Le retrait doit être aussi simple que le fait de le donner. Un consentement recueilli en un clic ne peut être retiré par courrier recommandé.

Le retrait ne compromet pas la licéité du traitement antérieur, mais impose de cesser le traitement pour l’avenir.

La personne doit être informée du droit de retrait avant de consentir.

La preuve

Lorsque le traitement repose sur le consentement, le responsable doit être en mesure de démontrer que la personne a consenti.

Cette preuve suppose de conserver la date, le canal, la formulation exacte présentée et la portée du consentement donné.

Une preuve tenant à la seule présence de l’adresse dans la base est insuffisante.

Quand ne pas recourir au consentement

Le consentement n’est pas toujours la meilleure base.

Un traitement nécessaire à l’exécution du contrat, au respect d’une obligation légale ou fondé sur l’intérêt légitime repose sur une base plus stable, non révocable au gré de la personne.
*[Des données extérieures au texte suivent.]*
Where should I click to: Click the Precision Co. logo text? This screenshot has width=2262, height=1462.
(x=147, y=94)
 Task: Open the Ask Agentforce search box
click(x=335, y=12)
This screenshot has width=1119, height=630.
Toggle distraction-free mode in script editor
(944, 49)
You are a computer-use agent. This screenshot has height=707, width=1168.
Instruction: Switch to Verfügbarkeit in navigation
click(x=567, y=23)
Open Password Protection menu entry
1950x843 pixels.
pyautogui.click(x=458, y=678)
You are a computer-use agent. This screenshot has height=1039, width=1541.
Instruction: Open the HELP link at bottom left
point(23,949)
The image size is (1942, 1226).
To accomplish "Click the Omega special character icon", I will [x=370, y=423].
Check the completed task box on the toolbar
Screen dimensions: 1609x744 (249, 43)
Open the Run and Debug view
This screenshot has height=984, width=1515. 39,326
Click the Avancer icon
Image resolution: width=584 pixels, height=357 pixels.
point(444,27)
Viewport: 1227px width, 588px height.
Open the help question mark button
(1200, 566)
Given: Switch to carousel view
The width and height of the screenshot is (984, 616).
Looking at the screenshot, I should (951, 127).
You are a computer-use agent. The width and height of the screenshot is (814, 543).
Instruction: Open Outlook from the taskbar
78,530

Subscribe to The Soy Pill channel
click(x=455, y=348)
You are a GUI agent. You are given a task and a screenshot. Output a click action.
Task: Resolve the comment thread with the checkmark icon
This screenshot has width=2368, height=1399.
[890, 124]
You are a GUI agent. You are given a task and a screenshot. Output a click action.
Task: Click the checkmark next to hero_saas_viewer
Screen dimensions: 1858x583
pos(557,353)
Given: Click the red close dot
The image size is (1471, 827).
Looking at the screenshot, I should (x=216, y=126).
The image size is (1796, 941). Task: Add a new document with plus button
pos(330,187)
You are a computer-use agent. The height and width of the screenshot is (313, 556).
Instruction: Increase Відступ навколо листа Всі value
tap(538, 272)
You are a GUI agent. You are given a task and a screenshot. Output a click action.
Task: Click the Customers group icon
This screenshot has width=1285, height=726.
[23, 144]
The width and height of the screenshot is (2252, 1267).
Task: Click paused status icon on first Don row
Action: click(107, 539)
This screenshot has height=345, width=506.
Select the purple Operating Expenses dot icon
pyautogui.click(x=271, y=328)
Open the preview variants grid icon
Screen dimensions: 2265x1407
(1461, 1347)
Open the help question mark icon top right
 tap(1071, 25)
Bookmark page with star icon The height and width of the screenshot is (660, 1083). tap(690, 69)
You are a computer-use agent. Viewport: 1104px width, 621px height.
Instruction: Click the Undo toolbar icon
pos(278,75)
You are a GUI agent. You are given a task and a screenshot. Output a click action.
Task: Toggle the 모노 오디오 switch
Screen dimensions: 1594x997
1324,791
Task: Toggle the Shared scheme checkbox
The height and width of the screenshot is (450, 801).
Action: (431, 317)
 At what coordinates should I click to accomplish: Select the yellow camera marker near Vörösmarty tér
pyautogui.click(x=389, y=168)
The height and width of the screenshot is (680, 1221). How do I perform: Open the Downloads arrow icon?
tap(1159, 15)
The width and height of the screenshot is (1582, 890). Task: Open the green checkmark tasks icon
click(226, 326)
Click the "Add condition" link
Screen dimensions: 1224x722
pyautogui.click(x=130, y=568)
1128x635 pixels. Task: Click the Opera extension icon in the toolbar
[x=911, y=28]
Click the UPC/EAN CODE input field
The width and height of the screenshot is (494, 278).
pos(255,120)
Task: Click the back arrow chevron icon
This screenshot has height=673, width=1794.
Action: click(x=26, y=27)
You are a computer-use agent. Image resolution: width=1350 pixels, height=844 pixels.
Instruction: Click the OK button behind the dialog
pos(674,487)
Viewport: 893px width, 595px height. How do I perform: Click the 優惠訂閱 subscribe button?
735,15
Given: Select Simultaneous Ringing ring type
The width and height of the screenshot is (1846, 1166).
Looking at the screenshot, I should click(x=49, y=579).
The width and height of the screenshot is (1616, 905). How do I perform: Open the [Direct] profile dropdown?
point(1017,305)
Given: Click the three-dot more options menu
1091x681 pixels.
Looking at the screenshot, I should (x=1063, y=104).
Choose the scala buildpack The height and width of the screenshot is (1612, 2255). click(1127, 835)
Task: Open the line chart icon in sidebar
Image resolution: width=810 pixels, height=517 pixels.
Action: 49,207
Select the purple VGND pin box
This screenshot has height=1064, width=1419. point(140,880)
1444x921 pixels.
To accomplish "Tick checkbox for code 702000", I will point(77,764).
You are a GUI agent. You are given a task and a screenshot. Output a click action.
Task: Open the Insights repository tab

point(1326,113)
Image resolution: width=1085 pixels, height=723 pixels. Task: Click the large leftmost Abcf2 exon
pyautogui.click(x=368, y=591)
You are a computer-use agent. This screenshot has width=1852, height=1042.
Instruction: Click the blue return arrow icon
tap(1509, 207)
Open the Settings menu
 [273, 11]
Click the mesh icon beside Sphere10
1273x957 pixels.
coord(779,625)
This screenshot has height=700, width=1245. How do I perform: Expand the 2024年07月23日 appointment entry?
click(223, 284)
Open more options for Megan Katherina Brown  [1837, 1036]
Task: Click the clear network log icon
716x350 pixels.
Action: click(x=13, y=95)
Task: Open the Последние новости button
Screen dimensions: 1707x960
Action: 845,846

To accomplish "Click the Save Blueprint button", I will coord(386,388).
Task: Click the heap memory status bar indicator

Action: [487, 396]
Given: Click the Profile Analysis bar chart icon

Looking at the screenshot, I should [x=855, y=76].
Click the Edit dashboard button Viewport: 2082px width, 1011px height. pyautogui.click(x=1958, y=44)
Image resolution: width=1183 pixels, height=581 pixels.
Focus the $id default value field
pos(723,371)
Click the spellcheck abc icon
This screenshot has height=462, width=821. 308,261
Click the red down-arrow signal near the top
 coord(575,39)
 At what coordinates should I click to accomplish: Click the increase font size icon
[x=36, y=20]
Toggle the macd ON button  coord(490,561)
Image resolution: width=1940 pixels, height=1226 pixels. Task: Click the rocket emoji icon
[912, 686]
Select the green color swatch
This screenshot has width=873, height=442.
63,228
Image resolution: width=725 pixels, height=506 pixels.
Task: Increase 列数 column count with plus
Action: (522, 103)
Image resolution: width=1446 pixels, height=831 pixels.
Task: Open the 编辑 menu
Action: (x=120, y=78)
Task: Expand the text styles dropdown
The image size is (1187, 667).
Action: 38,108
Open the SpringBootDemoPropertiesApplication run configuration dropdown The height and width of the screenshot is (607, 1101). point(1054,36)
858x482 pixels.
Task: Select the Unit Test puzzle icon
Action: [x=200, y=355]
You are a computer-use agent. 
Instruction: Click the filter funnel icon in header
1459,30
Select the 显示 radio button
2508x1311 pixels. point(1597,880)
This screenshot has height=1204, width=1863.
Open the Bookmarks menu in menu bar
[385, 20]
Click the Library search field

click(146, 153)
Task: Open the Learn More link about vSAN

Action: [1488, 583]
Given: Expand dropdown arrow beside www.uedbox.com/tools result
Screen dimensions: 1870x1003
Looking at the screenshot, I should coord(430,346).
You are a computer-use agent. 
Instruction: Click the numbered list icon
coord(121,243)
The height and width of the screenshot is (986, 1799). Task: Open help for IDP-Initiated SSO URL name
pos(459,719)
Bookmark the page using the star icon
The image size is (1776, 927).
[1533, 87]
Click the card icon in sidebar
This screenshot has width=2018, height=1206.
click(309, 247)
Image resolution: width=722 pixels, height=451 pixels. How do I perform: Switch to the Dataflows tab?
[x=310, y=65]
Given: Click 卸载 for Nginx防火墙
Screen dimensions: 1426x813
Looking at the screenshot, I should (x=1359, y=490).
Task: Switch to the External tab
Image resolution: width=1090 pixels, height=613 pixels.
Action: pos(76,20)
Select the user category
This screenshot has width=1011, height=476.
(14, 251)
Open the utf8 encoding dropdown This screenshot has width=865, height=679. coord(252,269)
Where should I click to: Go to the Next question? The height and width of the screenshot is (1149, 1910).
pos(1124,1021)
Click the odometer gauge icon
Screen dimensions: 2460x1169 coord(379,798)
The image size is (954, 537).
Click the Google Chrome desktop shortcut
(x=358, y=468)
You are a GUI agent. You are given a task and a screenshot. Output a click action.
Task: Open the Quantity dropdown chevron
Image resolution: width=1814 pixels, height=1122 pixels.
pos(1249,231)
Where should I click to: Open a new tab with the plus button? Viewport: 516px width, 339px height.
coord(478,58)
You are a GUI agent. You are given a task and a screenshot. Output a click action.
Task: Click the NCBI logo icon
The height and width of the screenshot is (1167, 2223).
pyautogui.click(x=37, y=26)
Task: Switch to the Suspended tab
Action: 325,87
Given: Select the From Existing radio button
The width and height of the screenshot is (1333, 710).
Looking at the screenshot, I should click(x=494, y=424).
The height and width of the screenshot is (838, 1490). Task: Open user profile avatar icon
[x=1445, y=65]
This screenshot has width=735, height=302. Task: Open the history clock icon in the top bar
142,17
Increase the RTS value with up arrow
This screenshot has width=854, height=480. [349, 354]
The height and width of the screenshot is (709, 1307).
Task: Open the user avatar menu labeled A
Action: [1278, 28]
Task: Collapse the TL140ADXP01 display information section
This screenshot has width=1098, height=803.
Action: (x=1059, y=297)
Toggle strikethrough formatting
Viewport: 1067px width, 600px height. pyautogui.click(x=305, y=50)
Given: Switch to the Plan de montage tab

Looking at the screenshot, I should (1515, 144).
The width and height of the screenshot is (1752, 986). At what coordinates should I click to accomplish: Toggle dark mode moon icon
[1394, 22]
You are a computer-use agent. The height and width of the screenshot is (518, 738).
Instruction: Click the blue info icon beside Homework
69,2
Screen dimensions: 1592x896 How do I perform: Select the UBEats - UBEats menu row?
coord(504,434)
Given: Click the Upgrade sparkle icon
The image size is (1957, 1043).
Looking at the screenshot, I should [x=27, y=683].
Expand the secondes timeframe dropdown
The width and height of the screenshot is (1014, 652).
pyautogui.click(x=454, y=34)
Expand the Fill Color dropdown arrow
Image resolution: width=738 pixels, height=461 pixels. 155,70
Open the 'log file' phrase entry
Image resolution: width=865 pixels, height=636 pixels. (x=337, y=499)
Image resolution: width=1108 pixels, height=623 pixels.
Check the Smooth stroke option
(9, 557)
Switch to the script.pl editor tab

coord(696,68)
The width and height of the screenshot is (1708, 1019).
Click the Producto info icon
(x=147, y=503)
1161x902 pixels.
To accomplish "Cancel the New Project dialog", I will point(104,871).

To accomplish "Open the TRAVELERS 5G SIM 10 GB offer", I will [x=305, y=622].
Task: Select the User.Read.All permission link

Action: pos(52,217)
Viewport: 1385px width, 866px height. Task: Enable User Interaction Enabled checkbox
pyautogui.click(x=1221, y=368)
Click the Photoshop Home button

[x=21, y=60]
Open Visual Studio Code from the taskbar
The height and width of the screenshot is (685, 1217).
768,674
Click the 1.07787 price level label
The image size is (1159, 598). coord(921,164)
Choisir le consentement par précaution, pour un traitement qui n’en relève pas, fragilise inutilement l’organisation : le retrait du consentement obligerait alors à cesser un traitement pourtant nécessaire.

Sécuriser le recueil et la preuve

L’essentiel se joue dans la formulation et la traçabilité. Notre expertise RGPD et protection des données personnelles fiabilise ces dispositifs.

En résumé

  • Libre, spécifique, éclairé, univoque et révocable : cinq caractères cumulatifs.
  • Ni case précochée, ni silence, ni consentement groupé pour des finalités distinctes.
  • Le retrait doit être aussi simple que le consentement, et sans préjudice.
  • La preuve du consentement pèse sur le responsable, avec date, canal et formulation.
  • Ne pas choisir le consentement pour un traitement qui relève d’une autre base.

Questions fréquentes

Une case précochée vaut-elle consentement ?
Non. Le consentement suppose un acte positif clair. Une case précochée, le silence ou l'inaction ne constituent pas un consentement valable.
Peut-on conditionner un service au consentement marketing ?
En principe non. Le consentement n'est pas libre s'il est conditionné à l'exécution d'un contrat alors que le traitement n'est pas nécessaire à cette exécution.
Le retrait doit-il être aussi simple que le consentement ?
Oui. Le règlement exige qu'il soit aussi simple de retirer son consentement que de le donner, et le retrait ne doit entraîner aucun préjudice.